Have a question about this project? Sign up for a free GitHub account to open an issue and contact its maintainers and the community.

By clicking “Sign up for GitHub”, you agree to our terms of service and privacy statement. We’ll occasionally send you account related emails.

Already on GitHub?
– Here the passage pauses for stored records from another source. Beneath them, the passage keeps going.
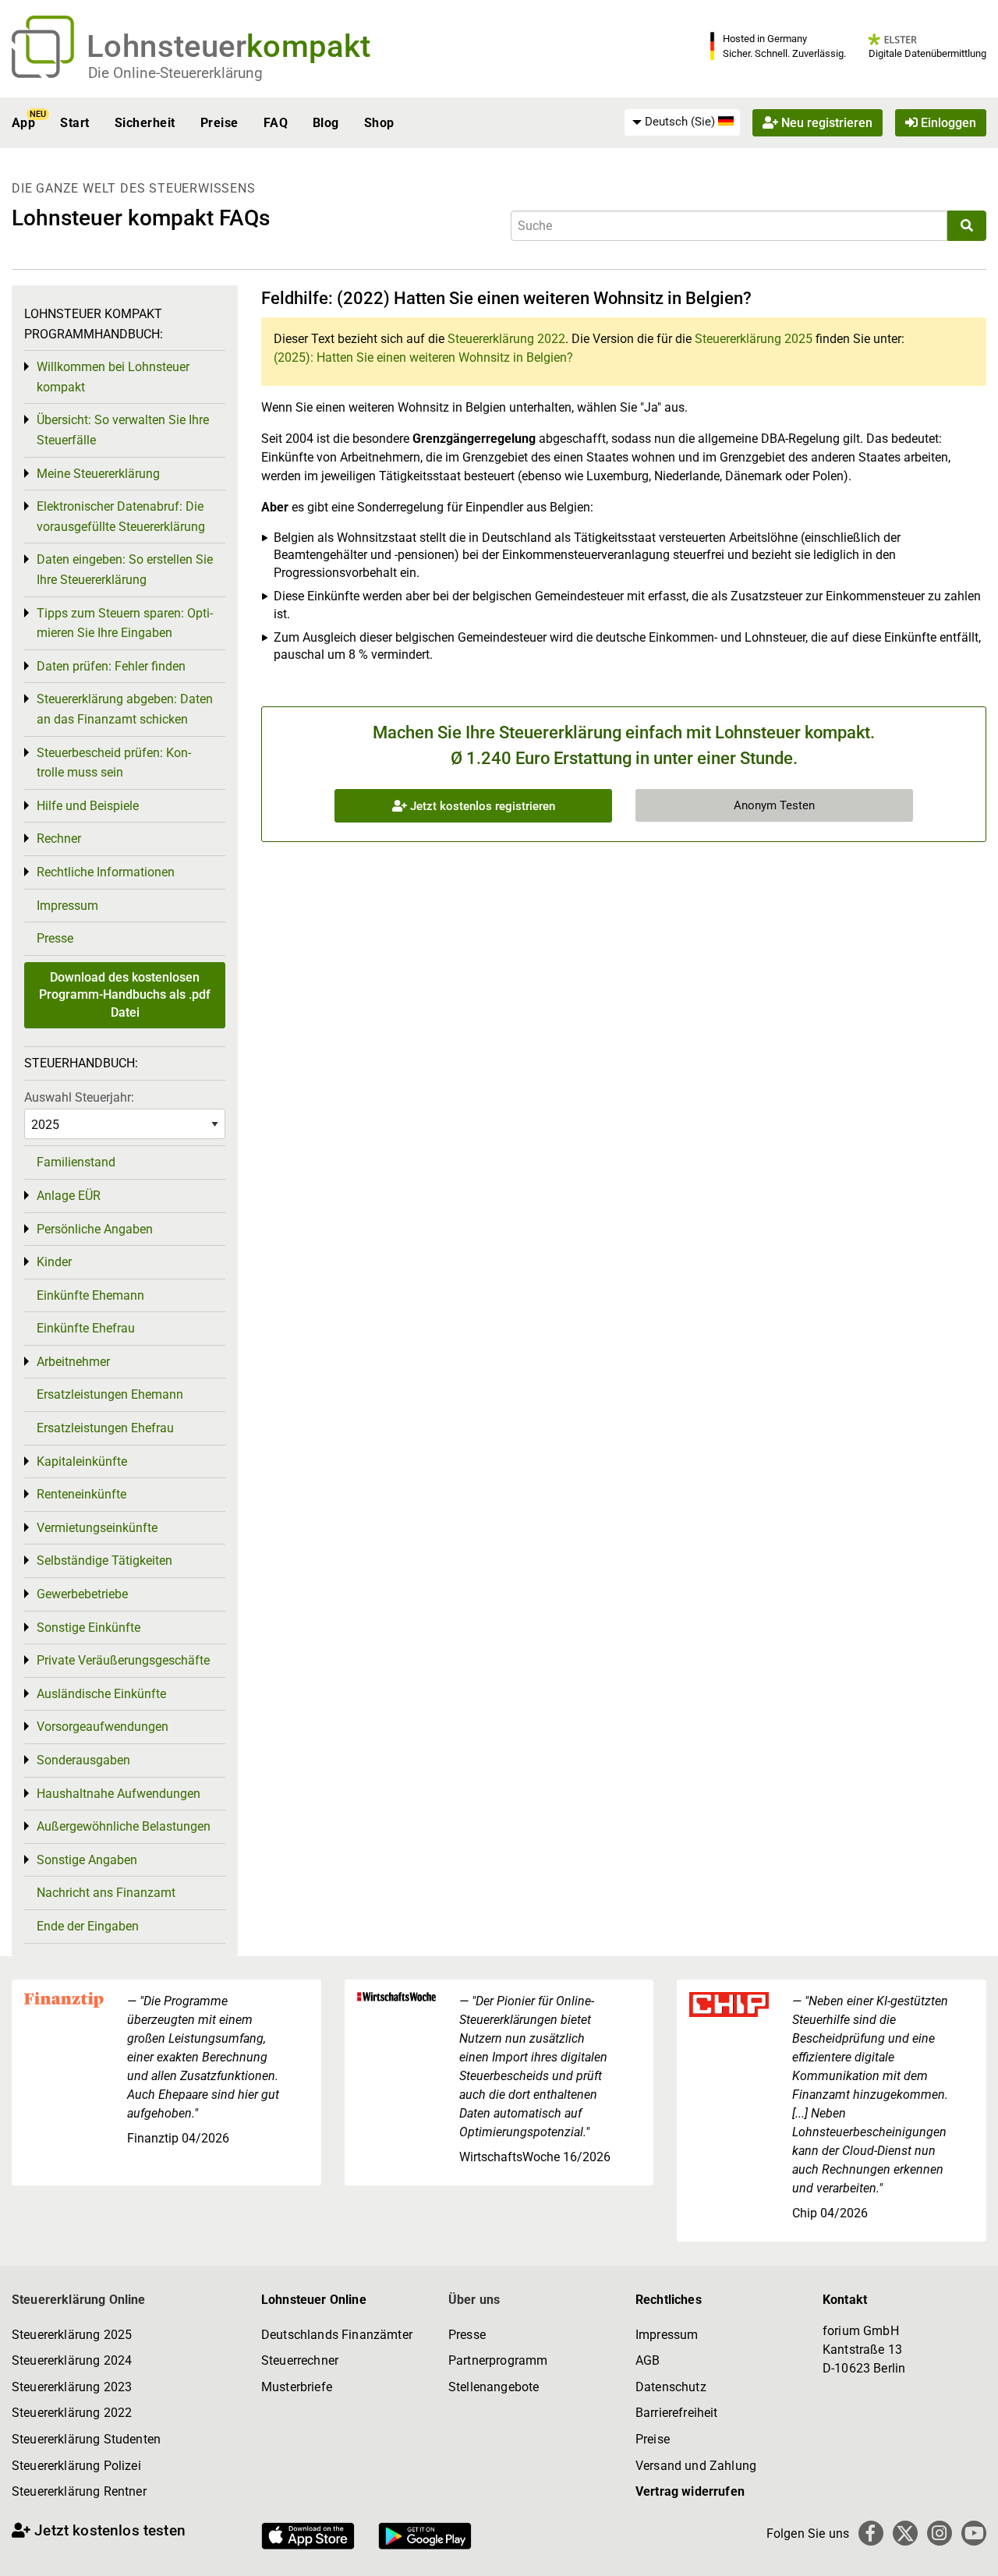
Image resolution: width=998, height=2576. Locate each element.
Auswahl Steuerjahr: (79, 1097)
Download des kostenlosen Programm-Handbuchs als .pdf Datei (125, 995)
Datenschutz (670, 2387)
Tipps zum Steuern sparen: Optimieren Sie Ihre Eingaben (125, 623)
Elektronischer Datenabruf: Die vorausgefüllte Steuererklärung (121, 516)
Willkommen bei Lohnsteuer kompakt (113, 377)
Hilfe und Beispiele (88, 805)
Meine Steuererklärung (98, 473)
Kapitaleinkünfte (82, 1461)
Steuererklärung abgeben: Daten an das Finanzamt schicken (125, 709)
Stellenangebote (493, 2387)
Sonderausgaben (83, 1760)
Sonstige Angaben (87, 1859)
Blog (326, 122)
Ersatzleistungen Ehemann (110, 1394)
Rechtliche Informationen (106, 872)
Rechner (59, 838)
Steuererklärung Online (79, 2299)
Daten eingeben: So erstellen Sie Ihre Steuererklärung (125, 569)
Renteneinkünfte (81, 1494)
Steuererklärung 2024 (72, 2360)
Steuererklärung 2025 (753, 338)
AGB (647, 2360)
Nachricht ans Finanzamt (106, 1892)
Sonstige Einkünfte (88, 1627)
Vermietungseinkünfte (97, 1527)
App (23, 122)
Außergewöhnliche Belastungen (124, 1826)
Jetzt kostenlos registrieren (481, 806)
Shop (379, 122)
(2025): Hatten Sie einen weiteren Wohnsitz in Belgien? (423, 357)
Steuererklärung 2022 (506, 338)
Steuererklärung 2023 (72, 2387)
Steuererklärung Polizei (76, 2465)
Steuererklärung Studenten (86, 2439)
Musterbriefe (296, 2387)
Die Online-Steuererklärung (175, 73)
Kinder (54, 1261)
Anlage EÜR (69, 1195)
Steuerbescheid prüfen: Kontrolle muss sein (114, 762)
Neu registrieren (825, 122)
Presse (55, 938)
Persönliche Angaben (95, 1229)
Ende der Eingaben (88, 1926)
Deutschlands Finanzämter (336, 2334)
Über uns (474, 2299)
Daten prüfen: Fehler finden (111, 666)
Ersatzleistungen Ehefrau (105, 1428)
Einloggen (947, 122)
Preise (219, 122)
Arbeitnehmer (73, 1361)
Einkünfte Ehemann (90, 1295)
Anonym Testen (774, 805)
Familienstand (76, 1162)
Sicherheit (145, 122)
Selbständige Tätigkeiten (104, 1560)
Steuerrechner (299, 2360)
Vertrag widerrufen (690, 2491)
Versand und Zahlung (695, 2465)
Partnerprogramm (497, 2360)
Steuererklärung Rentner (79, 2491)
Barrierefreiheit (676, 2412)
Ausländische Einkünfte (101, 1693)
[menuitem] (682, 122)
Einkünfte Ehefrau (86, 1328)
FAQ (276, 122)
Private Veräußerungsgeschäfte (123, 1660)
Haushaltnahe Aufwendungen (118, 1793)
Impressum (67, 905)
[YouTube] (973, 2533)
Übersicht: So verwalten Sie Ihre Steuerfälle (123, 430)
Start (74, 122)
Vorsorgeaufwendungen (102, 1726)
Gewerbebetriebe (82, 1594)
Sign in to your account

requests coming from your computer network which appear to be in violation of the Google Terms of Service? #17

Open
solyarisoftware opened this issue Nov 18, 2022 · 1 comment

Comments

@solyarisoftware
Copy link

solyarisoftware commented Nov 18, 2022

Hi,
interesting project, thanks!

But just submitting a SINGLE request from my VM

$ py
>>> import people_also_ask
>>> people_also_ask.get_related_questions("caffè")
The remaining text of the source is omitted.